You know how it goes. I can almost guarantee you'll have that song rattling around in your head the rest of the day. That TV commercial, with the cute, curly-haired kid, fishing pole in one hand and a sandwich in the other, debuted in 1973. For 38 years, that song has occupied brain space in my head.

Thankfully, back then, I could only get three network TV stations and one local, independent UHF station, if the rabbit ears were adjusted just right, to load my cranium with media messages. Away from TV, sometimes I'd listen to my parents' favorite AM radio station, too.

And one Christmas, we got Pong.

Kids today make more media decisions before breakfast than I made in a year. Which of hundreds of TV channels should they watch? Which websites should they visit? Which videos should they stream? What music should they download? Which version of Angry Birds should they play?

The scary thing, as a parent, is the bologna — not the actual meat, though that might be scary, too. It's the fact that a 30-second TV commercial I heard four decades ago is stuck in my head.

What sounds, what images, what messages, I wonder, might my kids hear or see today that will stick in their heads? Will it be that commercial for the giant cupcake cake pan? Or perhaps HeadOn, a headache miracle stick applied to the forehead? Will it be a lyrical bad word from one of my old Foo Fighters' albums they find in the basement? Or maybe a video game image of a gruesome dismemberment?

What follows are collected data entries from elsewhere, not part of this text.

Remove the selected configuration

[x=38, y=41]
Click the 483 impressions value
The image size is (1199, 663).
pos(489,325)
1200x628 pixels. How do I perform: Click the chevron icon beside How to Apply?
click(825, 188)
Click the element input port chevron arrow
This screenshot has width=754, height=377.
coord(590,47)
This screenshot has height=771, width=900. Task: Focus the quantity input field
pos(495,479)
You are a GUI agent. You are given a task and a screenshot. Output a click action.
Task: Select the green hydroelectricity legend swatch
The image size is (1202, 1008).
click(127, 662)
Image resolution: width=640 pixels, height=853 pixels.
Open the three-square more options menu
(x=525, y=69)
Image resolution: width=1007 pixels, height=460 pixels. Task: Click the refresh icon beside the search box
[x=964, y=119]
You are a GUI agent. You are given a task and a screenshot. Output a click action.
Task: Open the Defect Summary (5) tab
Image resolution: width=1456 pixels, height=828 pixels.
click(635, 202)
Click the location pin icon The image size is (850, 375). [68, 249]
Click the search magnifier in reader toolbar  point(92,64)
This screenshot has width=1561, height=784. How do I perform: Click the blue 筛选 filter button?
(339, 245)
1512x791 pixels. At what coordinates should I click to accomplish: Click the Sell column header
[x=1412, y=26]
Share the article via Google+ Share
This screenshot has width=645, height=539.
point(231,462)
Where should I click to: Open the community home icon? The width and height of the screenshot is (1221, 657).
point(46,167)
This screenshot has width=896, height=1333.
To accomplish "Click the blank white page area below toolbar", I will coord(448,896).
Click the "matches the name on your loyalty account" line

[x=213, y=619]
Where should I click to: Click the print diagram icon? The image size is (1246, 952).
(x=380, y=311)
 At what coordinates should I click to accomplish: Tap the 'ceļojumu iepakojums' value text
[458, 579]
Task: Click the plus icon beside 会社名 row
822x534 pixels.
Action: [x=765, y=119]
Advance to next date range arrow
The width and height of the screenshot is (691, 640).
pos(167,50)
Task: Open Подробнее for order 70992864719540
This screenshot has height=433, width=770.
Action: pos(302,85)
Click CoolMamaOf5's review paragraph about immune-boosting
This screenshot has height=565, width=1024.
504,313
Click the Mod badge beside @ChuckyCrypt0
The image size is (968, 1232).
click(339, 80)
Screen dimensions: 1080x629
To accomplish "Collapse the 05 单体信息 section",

Will the memory be happy or haunting?

We carefully shop for groceries, plan meals and dole out rations of junk food for our kids, but the media feeds their minds as importantly as we feed their bodies. I wouldn't dream of letting any of my four kids wipe out a pint of Ben and Jerry's Chubby Hubby and a familysize bag of Twizzlers, but I've wandered the house doing laundry and fix-it projects for hours while I let them club each other as characters in Lego Star Wars on the Wii.

Studies record a whopping four to 12 hours a day with media — TV, music, games, Internet, magazines, books, etc. I'm not home and awake for 12 hours most days. Often, my kids spend more time with media than with me.

Said in an annoying combination of sigh and whine, "I'm bored ..." sounds worse than the 13-year cicadas did. My usual response is a lecture about how I'm not a cruise director and how they'll miss being bored in a few short summers.

But maybe I ought to stop telling them what to do and actually show them. Maybe I ought to quit my own game of Doodle Jump and put down my iPad. Maybe, just maybe, I ought to get out and show them there's a whole wide world to play in and that good media choices offer a window on part of it. The rest of it is right outside their very own window, waiting to be explored.

Maybe I'll start by sitting down with my kids and talking. Really talking and listening. And maybe I'll do it over a bologna sandwich, because "Oscar Mayer has a way with b-o-l-o-g-n-a."